Exercise
Put the rows, from the very first line through the line with "Action: coord(296,34)", into a Markdown table with the columns Number and Line, leaving out blank lines. Include only those lines.

Given data
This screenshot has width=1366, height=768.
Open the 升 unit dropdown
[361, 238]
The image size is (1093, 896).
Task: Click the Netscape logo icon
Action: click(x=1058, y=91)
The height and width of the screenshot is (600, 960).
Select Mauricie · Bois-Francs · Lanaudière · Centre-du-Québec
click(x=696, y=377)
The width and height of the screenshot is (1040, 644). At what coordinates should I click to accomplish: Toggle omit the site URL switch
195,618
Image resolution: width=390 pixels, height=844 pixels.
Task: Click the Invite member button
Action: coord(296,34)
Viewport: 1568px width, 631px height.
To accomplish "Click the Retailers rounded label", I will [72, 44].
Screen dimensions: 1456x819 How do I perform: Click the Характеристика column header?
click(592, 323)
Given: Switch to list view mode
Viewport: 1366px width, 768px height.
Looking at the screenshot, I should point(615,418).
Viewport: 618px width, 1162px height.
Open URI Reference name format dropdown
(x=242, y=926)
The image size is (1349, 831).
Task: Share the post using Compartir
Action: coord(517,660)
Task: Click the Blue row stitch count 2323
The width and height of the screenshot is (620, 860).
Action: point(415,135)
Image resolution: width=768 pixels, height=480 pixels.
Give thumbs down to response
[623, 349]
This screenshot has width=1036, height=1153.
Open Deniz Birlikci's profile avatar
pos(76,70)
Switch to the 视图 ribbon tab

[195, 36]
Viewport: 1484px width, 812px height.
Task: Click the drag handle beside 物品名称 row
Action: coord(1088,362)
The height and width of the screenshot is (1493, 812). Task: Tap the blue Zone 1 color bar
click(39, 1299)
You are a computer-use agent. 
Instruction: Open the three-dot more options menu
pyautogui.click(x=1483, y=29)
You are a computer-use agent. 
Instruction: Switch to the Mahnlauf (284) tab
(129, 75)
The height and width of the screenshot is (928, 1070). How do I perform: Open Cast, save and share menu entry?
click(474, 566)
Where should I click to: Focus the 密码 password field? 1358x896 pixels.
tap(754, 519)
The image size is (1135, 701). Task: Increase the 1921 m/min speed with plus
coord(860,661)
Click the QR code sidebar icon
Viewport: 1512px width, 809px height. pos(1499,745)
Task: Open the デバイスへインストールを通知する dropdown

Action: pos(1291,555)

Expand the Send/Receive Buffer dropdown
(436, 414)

Exercise answer
| Number | Line |
|---|---|
| 1 | This screenshot has width=1366, height=768. |
| 2 | Open the 升 unit dropdown |
| 3 | [361, 238] |
| 4 | The image size is (1093, 896). |
| 5 | Task: Click the Netscape logo icon |
| 6 | Action: click(x=1058, y=91) |
| 7 | The height and width of the screenshot is (600, 960). |
| 8 | Select Mauricie · Bois-Francs · Lanaudière · Centre-du-Québec |
| 9 | click(x=696, y=377) |
| 10 | The width and height of the screenshot is (1040, 644). At what coordinates should I click to accomplish: Toggle omit the site URL switch |
| 11 | 195,618 |
| 12 | Image resolution: width=390 pixels, height=844 pixels. |
| 13 | Task: Click the Invite member button |
| 14 | Action: coord(296,34) |